I seized my moment when she was leaving. I’d taken the seat closest to the stairs and above her, so she’d have to walk by me when she left.
Her eyes stayed on the steps as she ascended, both hands gripping her backpack straps, as if she needed something to hold onto.
“Hey,” I said as she passed me. I knew she saw me.
She didn’t answer, so I got out of my seat and walked behind her. No one else noticed our interaction; they were too busy with their own lives.
“I’m not a stalker, I swear,” I said and it did the trick. She stopped and slowly pivoted around to face me.
“What?” She met my eyes with hers and it nearly knocked the air out of my lungs. I had to swallow a few times and remind myself that she had no idea who I was.

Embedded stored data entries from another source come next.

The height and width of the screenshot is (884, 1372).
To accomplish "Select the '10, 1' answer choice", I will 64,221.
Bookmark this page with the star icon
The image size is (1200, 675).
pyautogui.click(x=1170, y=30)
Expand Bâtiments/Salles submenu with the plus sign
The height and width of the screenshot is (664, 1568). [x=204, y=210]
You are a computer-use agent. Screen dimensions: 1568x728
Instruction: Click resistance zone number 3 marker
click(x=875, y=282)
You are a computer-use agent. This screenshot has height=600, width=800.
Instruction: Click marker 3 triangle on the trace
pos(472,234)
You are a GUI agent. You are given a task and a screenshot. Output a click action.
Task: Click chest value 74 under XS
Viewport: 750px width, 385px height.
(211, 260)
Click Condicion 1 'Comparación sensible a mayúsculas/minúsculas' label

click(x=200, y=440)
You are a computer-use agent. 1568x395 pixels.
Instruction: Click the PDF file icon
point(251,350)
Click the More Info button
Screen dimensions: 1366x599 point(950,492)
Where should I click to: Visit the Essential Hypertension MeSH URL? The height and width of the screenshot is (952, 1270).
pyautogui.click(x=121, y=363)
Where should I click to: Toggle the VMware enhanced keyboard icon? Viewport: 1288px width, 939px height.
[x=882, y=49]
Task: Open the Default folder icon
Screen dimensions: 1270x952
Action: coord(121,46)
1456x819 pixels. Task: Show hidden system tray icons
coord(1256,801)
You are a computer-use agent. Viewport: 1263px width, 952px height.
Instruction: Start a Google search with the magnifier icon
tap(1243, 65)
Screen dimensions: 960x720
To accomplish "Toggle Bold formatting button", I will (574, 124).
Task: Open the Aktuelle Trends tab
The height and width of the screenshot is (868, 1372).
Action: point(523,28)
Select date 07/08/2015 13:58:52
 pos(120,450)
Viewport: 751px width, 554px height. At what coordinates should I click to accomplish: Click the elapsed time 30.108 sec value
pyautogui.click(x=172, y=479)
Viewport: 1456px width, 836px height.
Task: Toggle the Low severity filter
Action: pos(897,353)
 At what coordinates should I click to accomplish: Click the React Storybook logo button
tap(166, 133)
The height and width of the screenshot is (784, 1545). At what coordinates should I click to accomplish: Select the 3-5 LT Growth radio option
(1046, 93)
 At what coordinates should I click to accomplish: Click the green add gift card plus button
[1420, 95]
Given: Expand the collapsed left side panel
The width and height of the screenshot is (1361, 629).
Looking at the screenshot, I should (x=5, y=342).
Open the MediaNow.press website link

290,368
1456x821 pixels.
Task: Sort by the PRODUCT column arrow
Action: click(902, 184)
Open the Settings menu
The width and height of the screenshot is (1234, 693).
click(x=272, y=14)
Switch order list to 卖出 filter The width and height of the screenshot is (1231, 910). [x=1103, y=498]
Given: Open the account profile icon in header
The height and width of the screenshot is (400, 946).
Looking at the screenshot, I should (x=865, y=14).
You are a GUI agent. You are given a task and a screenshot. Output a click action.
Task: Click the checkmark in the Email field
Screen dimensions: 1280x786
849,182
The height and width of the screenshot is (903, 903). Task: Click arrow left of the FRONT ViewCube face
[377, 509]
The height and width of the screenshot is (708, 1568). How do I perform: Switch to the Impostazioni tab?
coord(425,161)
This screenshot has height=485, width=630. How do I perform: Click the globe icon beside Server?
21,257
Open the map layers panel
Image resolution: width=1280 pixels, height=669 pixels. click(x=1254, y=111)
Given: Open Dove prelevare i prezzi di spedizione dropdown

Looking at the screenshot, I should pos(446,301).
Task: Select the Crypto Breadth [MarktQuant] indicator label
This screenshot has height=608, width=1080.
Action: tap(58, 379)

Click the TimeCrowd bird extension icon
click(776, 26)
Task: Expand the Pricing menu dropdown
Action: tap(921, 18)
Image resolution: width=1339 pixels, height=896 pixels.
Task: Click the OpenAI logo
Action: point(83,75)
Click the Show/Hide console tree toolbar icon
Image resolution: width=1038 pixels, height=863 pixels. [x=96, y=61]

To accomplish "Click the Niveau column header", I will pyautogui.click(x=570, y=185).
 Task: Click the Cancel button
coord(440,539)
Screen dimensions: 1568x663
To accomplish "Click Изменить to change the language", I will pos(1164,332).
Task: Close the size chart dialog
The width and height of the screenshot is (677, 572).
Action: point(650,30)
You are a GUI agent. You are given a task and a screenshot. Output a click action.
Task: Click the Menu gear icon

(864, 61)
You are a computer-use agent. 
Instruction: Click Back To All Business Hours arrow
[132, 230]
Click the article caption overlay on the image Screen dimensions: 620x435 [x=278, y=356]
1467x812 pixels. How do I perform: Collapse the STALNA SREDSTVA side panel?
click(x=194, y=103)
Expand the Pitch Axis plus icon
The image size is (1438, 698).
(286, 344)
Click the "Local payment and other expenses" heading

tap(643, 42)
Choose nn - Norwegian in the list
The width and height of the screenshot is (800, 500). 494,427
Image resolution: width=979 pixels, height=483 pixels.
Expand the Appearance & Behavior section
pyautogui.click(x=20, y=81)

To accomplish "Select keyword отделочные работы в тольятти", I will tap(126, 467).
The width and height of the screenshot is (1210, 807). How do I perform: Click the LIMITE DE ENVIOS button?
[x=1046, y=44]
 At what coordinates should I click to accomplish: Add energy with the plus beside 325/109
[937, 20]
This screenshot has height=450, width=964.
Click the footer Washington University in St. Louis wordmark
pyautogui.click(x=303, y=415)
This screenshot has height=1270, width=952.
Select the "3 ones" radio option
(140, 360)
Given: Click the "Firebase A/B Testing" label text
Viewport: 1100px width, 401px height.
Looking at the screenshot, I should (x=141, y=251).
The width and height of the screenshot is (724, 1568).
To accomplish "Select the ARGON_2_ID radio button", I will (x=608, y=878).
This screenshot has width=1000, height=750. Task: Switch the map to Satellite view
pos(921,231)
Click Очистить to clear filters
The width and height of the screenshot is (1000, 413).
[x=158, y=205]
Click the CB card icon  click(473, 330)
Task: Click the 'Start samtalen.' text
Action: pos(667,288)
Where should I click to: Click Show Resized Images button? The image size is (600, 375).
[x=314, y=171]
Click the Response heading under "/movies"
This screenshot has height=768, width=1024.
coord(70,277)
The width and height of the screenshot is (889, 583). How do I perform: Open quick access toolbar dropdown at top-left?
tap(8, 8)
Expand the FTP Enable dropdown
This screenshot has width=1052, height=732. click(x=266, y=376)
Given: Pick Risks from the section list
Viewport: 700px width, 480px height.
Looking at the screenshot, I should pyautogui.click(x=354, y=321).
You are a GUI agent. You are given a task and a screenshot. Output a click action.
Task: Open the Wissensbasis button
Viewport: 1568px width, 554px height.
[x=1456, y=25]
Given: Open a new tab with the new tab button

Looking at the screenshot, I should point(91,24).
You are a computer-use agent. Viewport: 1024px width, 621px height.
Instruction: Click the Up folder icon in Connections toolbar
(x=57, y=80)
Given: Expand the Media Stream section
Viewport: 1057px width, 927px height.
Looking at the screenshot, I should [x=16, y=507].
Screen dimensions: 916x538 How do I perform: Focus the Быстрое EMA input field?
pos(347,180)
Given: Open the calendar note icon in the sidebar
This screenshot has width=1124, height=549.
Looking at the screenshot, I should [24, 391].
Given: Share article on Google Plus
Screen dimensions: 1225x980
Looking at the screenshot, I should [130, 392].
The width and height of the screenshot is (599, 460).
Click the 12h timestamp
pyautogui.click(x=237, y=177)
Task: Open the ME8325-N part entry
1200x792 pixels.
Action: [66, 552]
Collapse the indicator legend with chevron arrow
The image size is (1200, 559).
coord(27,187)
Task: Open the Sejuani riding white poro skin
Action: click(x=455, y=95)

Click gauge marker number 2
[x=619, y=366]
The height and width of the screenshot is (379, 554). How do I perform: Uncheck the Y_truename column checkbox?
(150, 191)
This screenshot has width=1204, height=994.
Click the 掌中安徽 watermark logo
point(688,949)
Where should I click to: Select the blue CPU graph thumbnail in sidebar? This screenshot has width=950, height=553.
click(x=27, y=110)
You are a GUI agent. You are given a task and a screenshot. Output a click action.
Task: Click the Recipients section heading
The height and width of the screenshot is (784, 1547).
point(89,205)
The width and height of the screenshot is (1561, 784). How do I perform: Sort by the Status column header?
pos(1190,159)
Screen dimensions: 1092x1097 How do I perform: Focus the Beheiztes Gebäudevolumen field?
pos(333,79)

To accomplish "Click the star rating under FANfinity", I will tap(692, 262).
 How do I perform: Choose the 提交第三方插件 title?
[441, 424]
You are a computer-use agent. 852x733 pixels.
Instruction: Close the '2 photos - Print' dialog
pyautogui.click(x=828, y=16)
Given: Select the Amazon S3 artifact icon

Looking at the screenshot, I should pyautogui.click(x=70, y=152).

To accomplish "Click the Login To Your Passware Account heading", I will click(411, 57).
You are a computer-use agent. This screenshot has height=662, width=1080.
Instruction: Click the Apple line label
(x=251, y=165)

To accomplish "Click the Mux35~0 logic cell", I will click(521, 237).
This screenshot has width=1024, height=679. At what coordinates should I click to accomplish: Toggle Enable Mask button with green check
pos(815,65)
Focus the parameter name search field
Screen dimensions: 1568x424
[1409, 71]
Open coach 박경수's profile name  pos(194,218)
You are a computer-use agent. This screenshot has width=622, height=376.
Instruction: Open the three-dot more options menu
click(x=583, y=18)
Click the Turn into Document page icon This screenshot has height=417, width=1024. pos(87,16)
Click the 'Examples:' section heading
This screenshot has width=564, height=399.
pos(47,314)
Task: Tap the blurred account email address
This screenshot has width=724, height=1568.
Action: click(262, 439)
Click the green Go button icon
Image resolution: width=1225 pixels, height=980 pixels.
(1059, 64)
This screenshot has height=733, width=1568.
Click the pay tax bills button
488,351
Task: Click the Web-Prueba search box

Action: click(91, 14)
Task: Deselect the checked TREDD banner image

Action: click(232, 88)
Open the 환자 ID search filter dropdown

“I said that I’m not stalking you. In case you were worried I was going to show up at your dorm room in the middle of the night or something.” I tried to play it off like a joke, but it didn’t work very well.
She blinked at me a few times and I thought she was going to turn her back on me again, but then she opened her mouth.
“What’s your problem?” Well, that was a loaded question without an easy answer.
“Nothing. I just… I don’t know.” I shrugged and her brows drew together in confusion. I’d thought so many times about getting to this point and now I was fucking it up again.
“You just… think I’m cute? Want my number? Want to take me back to your room while your roommate is gone, bang me and then tell all your friends about it and never speak to me again?”
Whoa. Of all the things I expected her to say to me, none of those had crossed my mind. Her eyes darted around as people passed by. I was making myself late for my American Government class, but I didn’t give a shit at this moment. Because she was actually talking to me.